Il governo manipola l’opinione pubblica

Il governo polacco ha cercato di condizionare l’opinione pubblica interna sul caso dei respingimenti di migranti, cercando di rappresentare le persone che attraversavano il confine con la Bielorussia come potenziali terroristi e maniaci sessuali.

Durante una sconvolgente conferenza stampa di lunedì 27 settembre, i ministri dell’interno e della difesa Mariusz Kaminski e Mariusz Błaszczak hanno mostrato un video, poi mandato in onda sulle televisioni nazionali, di un uomo che faceva sesso con un cavallo, sostenendo che fosse stato filmato nella zona di confine.

Inoltre, durante la stessa conferenza il ministro Kaminski ha sostenuto che, delle circa 200 persone esaminate dai servizi segreti polacchi alla frontiera, almeno 50 mostrassero segni di radicalismo islamico e potessero avere legami diretti con i talebani o con l’Isis.

Lituania, l’accoglienza non alberga lì

Il governo della Lituania ha dichiarato, lunedì 13 settembre, che, al fine di impedire ai migranti illegali di accedere al Paese, entro aprile 2022 saranno costruite recinzioni di filo spinato lungo i primi 110 chilometri di confine con la Bielorussia, accusata di servirsi dell’immigrazione clandestina per esercitare pressioni sui Paesi Baltici e sull’Unione Europea.

Il governo lituano ha dichiarato che la costruzione della prima sezione è stata affidata alla società energetica statale EPSO-G, e che il costo del primo tratto sarà di circa 36 milioni di euro.
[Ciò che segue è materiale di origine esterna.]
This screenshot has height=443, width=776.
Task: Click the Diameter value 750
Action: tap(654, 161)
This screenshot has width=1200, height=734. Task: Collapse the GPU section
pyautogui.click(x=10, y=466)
La barriera sarà composta da filo spinato, strutturato in modo piramidale, e sarà alta circa 4 metri, ha dichiarato un portavoce della società lituana. Secondo le previsioni, entro aprile 2022 i lavori della prima sezione saranno completati, mentre i restanti 400 chilometri saranno recintati entro settembre 2022. Nonostante il confine che la Repubblica Baltica condivide con la Bielorussia sia lungo circa 670 chilometri, alcune aree saranno esenti da recinzione, come ad esempio i fiumi e i laghi. Intanto, lo stesso lunedì, il ministro della Difesa della Lituania, Arvydas Anusauskas, ha accusato la Russia, uno dei principati alleati di Minsk, di cooperare con la Bielorussia al fine di destabilizzare i confini europei e alimentare la crisi migratoria, in corso dal mese di agosto. “Siamo convinti che, fin dall’inizio, la Bielorussia abbia coordinato le sue azioni con la Russia”, ha rivelato Anusauskas, mentre si trovava nella base militare lettone di Adazi dopo gli incontri con i suoi omologhi baltici e polacchi. 
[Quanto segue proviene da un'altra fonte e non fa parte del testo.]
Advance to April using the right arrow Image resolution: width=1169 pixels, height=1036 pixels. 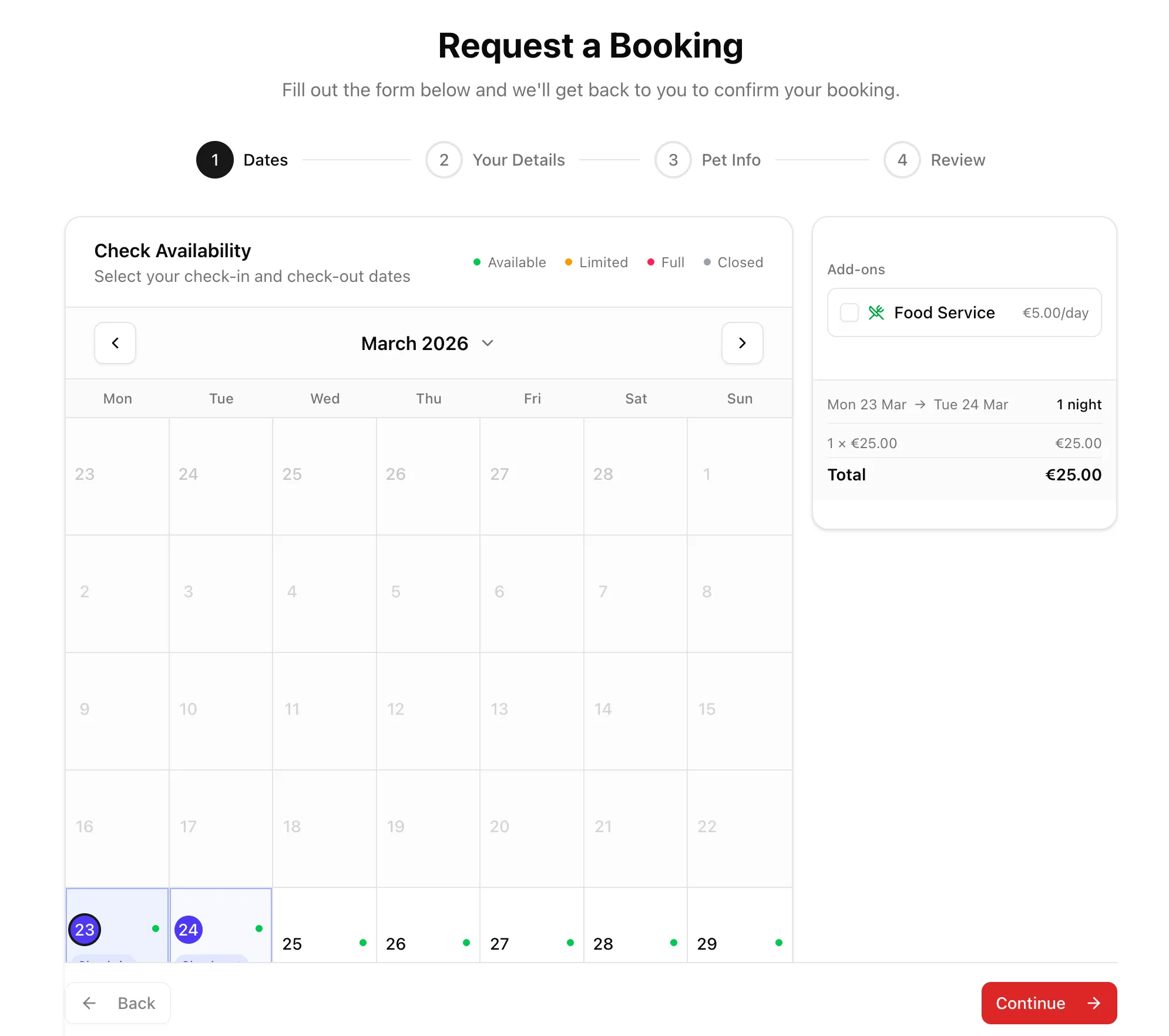point(742,343)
A contribuire finanziariamente alla costruzione della barriera tra i due Paesi sarà anche la Repubblica Ceca. Quest’ultima ha annunciato, il 7 settembre, che fornirà alla Lituania 530.000 euro per supportare la Repubblica Baltica nella costruzione del progetto, il cui costo totale sarebbe di circa 152 milioni di euro. La donazione di Praga è giunta in un momento in cui la Lituania ha iniziato ad esercitare forti pressioni sull’Unione Europea (UE), affinché il blocco attivi fondi da destinare al finanziamento della recinzione. “È ovvio che dobbiamo proteggere al meglio i confini esterni dell’UE” ha dichiarato il ministro degli Esteri ceco, Jakub Kulhanek, aggiungendo che il blocco dovrebbe “sostenere pienamente gli Stati membri, inclusa la Lituania, che sono pronti svolgere tali operazioni”.

Recinzioni, fili spinati, muri, campi invivibili…Se questa è Europa.